| name | offloading-extraction |
| description | Use when the user wants to extract a document via the cloud rather than the local kreuzberg CLI. Covers POST /v1/extract — JSON vs multipart bodies, URL crawls, options block, webhook attachment, and the async response shape. |
Offloading extraction
POST /v1/extract is the single submit endpoint. It returns 202 Accepted
with job_ids (extraction) and crawl_job_ids (URL crawls) — never the
extraction result inline. Pair every submit with either a poll loop
(tracking-cloud-jobs skill) or a webhook.
When to reach for this
- File is on a remote URL.
- File is on disk but the local
kreuzberg CLI is not installed.
- You want server-side parallelism for a batch.
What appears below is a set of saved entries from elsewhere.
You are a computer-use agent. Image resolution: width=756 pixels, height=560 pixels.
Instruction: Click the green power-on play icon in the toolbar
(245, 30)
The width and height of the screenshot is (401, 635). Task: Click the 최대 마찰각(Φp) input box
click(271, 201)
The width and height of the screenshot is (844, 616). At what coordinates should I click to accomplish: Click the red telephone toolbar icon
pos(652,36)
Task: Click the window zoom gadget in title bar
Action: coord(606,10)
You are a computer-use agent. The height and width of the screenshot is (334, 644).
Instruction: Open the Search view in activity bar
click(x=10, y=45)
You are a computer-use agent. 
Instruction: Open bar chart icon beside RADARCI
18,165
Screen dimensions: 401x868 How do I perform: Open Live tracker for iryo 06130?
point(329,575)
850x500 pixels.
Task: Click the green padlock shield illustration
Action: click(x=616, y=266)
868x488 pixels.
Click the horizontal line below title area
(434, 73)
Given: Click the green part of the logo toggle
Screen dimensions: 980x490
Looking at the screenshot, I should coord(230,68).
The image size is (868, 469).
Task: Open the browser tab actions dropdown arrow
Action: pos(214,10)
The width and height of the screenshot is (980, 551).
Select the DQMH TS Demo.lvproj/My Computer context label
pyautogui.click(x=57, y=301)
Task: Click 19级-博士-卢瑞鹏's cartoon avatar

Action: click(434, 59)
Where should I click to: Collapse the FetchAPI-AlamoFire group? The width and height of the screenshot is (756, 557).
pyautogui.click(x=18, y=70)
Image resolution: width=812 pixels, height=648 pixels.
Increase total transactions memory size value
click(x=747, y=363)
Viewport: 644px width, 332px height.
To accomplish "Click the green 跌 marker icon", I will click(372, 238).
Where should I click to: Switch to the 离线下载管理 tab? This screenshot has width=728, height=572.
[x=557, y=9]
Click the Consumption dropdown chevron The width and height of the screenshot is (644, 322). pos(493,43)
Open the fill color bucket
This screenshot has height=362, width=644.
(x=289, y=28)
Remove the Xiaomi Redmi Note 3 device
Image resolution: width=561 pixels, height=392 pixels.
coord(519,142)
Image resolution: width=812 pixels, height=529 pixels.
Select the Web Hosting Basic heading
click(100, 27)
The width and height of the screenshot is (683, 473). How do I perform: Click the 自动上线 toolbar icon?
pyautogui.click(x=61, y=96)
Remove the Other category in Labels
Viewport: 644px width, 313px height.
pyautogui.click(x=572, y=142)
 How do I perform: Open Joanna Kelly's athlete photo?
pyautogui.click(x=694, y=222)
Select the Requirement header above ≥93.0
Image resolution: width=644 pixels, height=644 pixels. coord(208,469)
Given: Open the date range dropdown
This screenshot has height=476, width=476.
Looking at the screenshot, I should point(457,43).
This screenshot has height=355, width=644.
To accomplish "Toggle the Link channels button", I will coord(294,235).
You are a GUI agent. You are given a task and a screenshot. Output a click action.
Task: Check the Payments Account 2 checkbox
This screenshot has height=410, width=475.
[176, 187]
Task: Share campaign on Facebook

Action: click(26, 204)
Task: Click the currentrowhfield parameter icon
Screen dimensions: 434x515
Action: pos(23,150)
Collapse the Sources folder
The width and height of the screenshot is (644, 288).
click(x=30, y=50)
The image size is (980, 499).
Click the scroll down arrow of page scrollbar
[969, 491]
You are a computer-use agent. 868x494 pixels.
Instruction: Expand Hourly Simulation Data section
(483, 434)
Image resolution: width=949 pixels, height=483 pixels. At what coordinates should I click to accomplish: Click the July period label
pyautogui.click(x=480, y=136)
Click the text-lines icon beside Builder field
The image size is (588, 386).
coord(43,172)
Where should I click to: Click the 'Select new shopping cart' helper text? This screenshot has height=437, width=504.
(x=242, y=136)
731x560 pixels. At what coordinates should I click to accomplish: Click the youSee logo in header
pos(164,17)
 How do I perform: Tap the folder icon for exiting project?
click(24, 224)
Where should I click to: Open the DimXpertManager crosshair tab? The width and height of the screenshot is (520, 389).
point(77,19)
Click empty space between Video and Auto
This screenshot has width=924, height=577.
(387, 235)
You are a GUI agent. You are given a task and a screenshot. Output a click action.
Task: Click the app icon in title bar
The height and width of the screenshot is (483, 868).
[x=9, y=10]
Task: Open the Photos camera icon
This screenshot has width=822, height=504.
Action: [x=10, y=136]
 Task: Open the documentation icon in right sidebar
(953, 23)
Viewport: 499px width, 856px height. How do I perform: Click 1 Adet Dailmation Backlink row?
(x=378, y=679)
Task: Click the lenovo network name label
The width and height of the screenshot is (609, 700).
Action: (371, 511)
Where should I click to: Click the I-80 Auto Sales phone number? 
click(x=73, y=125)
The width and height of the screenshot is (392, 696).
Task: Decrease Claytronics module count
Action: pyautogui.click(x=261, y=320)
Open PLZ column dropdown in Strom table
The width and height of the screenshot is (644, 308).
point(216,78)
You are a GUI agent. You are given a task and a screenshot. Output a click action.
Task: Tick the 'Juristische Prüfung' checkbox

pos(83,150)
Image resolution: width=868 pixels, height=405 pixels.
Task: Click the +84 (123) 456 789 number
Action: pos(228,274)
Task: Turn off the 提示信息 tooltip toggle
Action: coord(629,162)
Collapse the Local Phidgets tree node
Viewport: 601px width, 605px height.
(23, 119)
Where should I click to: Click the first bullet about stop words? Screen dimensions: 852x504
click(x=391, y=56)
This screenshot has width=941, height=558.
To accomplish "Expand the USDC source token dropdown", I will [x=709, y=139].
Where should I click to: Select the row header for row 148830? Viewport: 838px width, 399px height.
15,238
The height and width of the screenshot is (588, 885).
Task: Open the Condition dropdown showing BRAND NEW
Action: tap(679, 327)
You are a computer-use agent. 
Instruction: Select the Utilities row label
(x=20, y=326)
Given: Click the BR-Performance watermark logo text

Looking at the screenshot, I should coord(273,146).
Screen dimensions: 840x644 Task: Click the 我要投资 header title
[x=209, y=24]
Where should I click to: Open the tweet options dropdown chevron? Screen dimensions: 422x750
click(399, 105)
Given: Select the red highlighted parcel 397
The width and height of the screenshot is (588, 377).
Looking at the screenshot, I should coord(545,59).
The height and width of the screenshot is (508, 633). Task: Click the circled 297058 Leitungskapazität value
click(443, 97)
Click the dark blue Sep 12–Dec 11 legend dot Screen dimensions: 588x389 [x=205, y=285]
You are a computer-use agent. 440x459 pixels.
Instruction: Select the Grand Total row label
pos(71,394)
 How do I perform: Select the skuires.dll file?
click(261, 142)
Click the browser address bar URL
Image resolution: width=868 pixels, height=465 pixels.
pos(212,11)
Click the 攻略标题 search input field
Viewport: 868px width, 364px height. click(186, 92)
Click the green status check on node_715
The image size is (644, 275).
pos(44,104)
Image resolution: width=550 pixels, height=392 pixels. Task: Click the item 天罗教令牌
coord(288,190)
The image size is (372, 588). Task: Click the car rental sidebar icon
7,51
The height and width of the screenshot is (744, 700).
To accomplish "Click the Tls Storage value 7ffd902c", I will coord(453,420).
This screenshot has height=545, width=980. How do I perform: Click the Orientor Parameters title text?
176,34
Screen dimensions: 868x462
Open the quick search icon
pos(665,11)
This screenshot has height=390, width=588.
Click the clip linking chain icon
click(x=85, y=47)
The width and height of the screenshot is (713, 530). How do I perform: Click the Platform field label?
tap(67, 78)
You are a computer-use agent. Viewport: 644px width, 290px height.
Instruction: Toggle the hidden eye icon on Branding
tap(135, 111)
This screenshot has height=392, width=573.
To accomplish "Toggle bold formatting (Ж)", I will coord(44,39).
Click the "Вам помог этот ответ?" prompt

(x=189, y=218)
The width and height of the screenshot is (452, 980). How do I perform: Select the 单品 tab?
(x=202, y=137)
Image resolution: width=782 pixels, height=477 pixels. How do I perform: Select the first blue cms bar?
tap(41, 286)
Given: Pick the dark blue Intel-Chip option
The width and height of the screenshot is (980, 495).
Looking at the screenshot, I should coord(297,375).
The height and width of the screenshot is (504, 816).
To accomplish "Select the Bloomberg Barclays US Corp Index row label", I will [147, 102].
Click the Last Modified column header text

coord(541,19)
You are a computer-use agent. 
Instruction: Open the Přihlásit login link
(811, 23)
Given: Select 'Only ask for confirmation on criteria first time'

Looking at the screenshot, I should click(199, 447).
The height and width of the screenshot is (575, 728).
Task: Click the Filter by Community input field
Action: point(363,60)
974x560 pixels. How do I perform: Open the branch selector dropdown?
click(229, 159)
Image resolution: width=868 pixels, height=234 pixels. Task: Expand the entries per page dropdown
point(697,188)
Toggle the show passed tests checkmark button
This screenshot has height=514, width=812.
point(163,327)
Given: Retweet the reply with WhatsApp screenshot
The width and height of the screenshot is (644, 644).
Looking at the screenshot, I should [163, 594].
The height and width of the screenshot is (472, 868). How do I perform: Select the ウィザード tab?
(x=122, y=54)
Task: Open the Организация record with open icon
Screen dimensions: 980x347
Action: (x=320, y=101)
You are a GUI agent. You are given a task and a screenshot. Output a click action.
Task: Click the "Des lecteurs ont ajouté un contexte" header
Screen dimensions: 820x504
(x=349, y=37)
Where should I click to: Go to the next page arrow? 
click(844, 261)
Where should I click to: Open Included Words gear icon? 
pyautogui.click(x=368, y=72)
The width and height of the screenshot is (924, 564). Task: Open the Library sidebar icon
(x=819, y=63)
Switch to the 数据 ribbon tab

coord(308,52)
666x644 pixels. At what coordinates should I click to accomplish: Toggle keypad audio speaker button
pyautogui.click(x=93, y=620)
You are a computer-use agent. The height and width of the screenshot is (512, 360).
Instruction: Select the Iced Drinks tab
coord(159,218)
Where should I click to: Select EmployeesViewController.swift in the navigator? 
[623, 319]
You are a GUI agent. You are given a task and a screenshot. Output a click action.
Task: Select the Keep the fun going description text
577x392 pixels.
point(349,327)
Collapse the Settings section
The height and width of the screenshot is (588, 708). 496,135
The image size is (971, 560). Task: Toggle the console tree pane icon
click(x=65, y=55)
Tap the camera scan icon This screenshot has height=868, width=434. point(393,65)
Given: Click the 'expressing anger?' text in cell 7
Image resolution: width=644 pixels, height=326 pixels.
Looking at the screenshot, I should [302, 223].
- The user wants webhook-delivered results to skip blocking.
- File is larger than ~50 MB → use
presigned-uploads instead — the
base64 JSON body is too big.
Endpoint
POST https://api.xberg.io/v1/extract
Authorization: Bearer $KREUZBERG_API_KEY
Content-Type: application/json | multipart/form-data
Returns 202 Accepted with ExtractResponse.
Three submission shapes
1. Base64 JSON (small files, <5 MB recommended)
curl -X POST https://api.xberg.io/v1/extract \
-H "Authorization: Bearer $KREUZBERG_API_KEY" \
-H "Content-Type: application/json" \
-d @- <<JSON
{
"documents": [
{
"filename": "invoice.pdf",
"mime_type": "application/pdf",
"data": "$(base64 -w0 invoice.pdf)"
}
],
"options": {
"extraction_config": {
"output_format": "markdown",
"ocr": { "backend": "tesseract", "language": "eng" }
}
}
}
JSON
2. Multipart (binary, recommended for anything over ~1 MB)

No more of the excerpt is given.